**Source material**.

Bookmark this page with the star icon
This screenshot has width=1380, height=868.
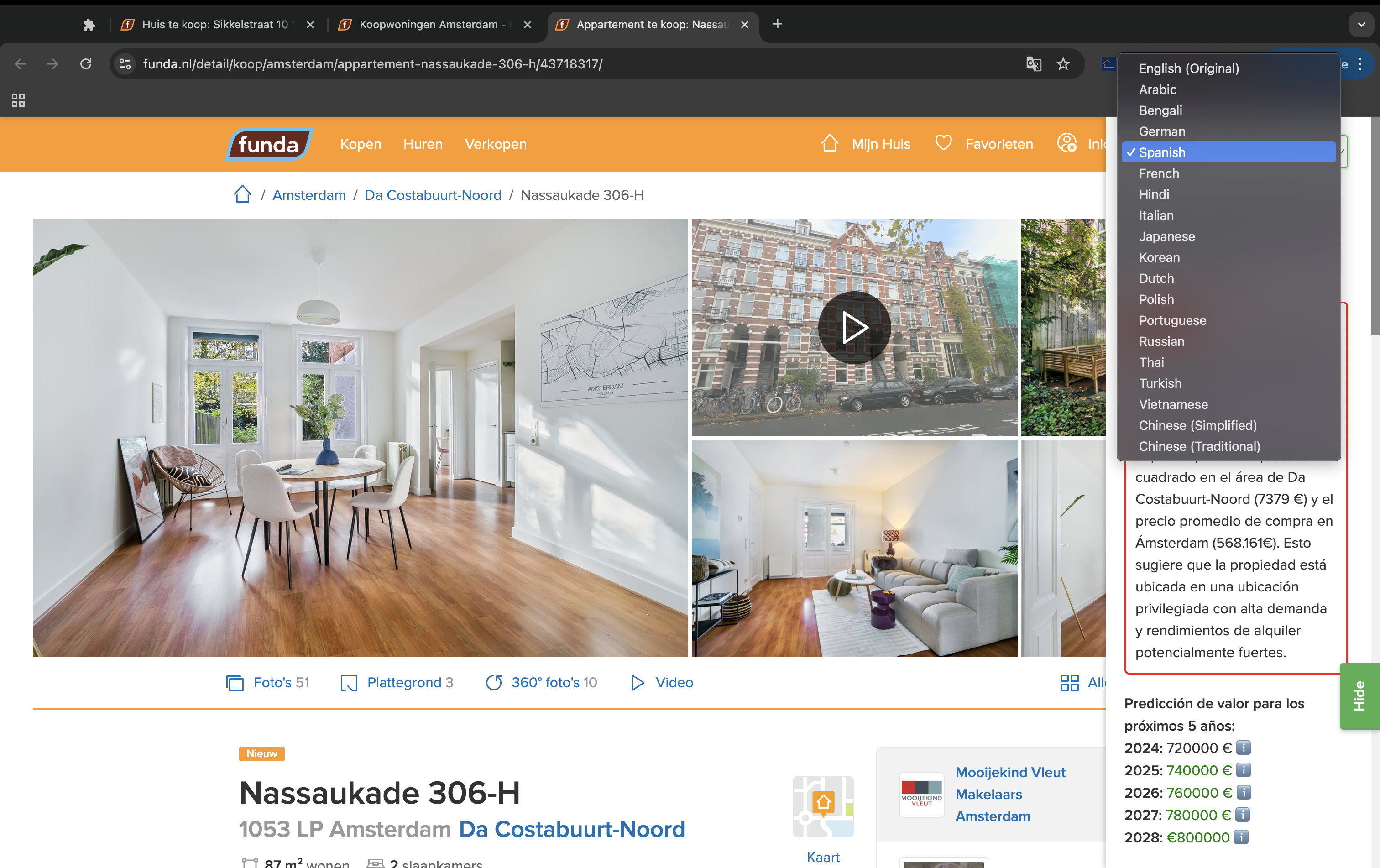click(x=1063, y=63)
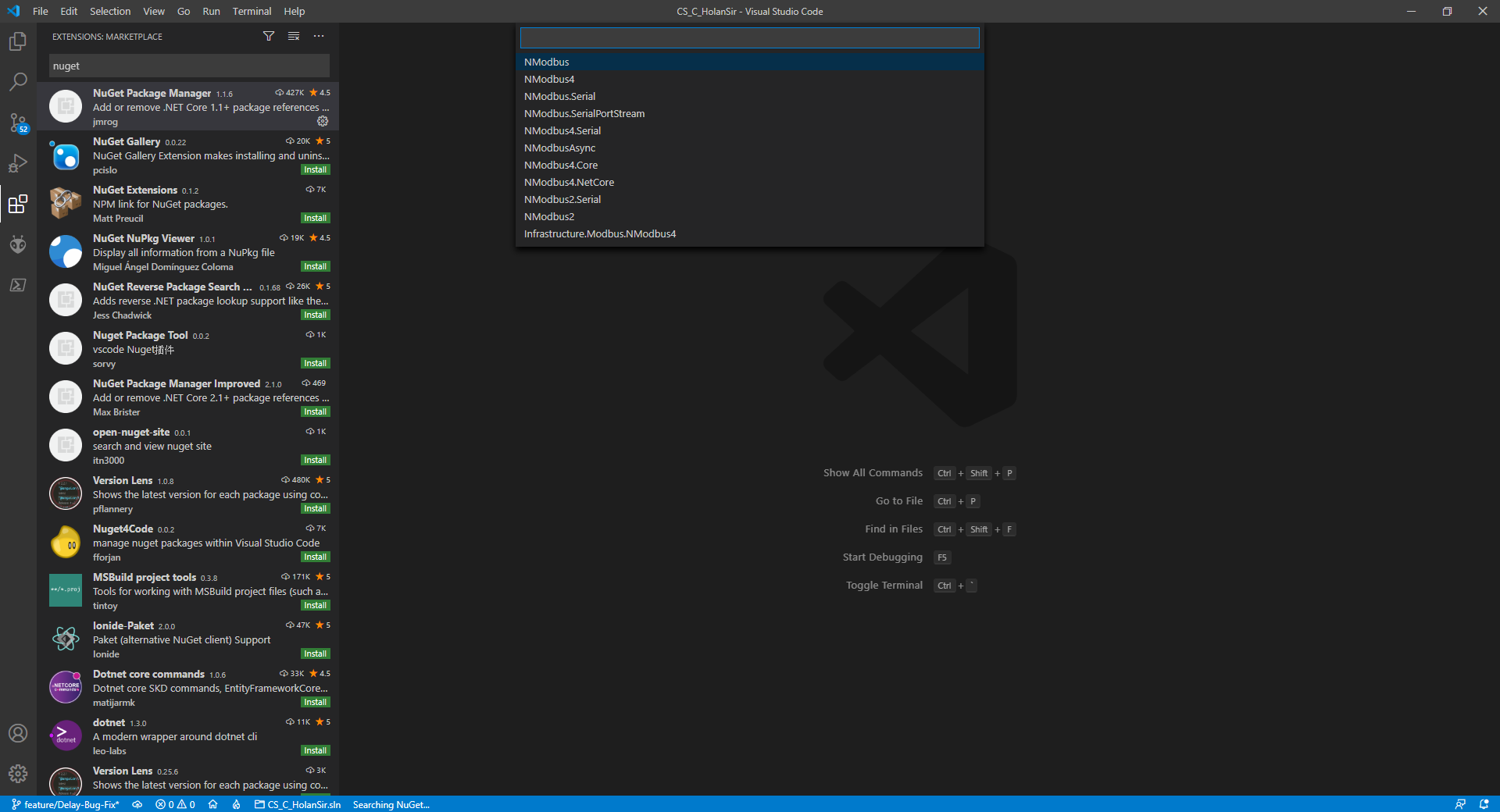Open the Extensions filter funnel icon
1500x812 pixels.
268,36
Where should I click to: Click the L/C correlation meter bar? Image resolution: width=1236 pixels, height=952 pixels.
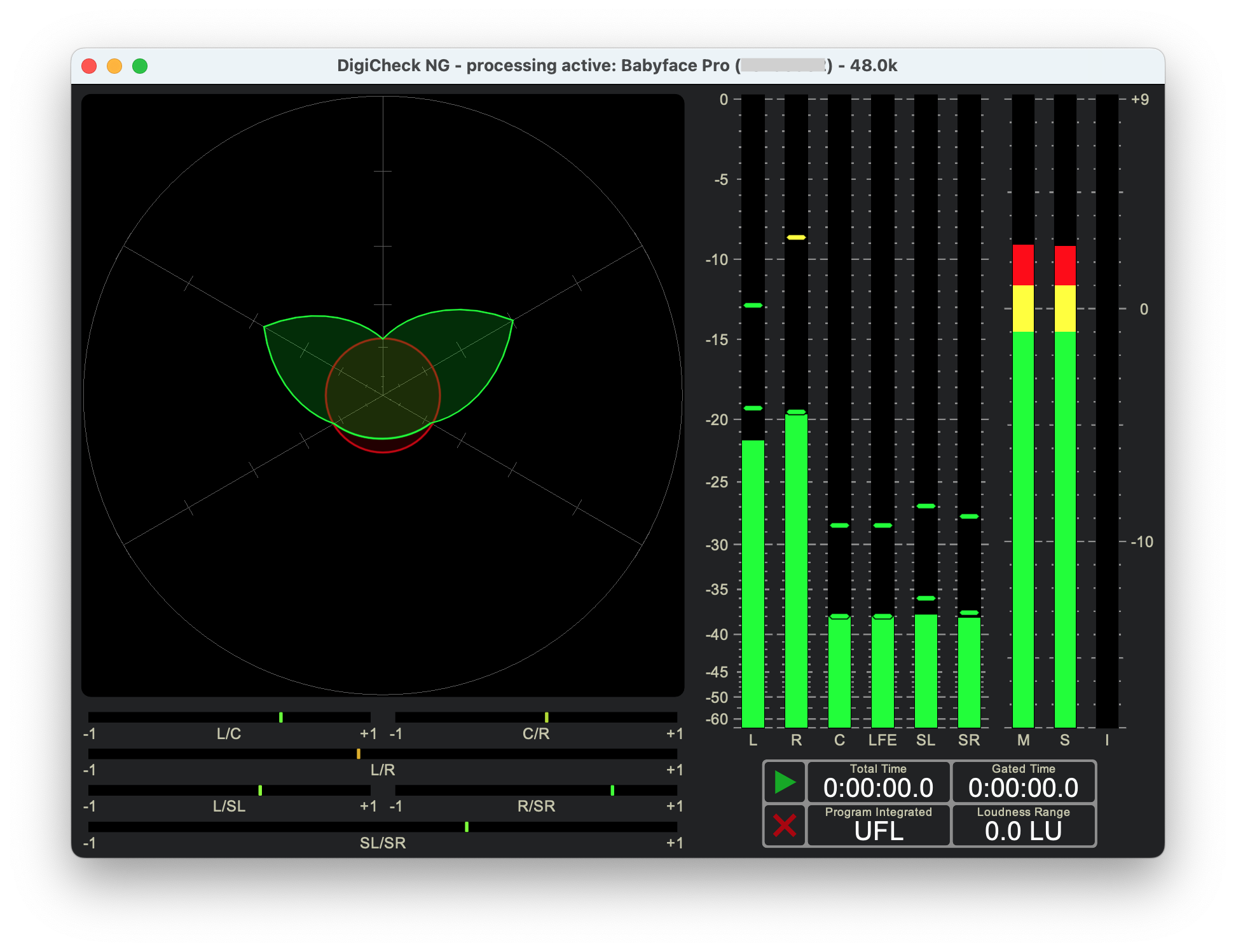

**Required work**. Beginning at the line that contains "This screenshot has width=1380, height=868.", give the remaining lines of the records again exactly, through the last one. Leave out pictures.

**Result for this exercise**.
This screenshot has width=1380, height=868.
click(x=1063, y=63)
Open the Extensions filter funnel icon
1500x812 pixels.
268,36
Where should I click to: Click the L/C correlation meter bar? Image resolution: width=1236 pixels, height=952 pixels.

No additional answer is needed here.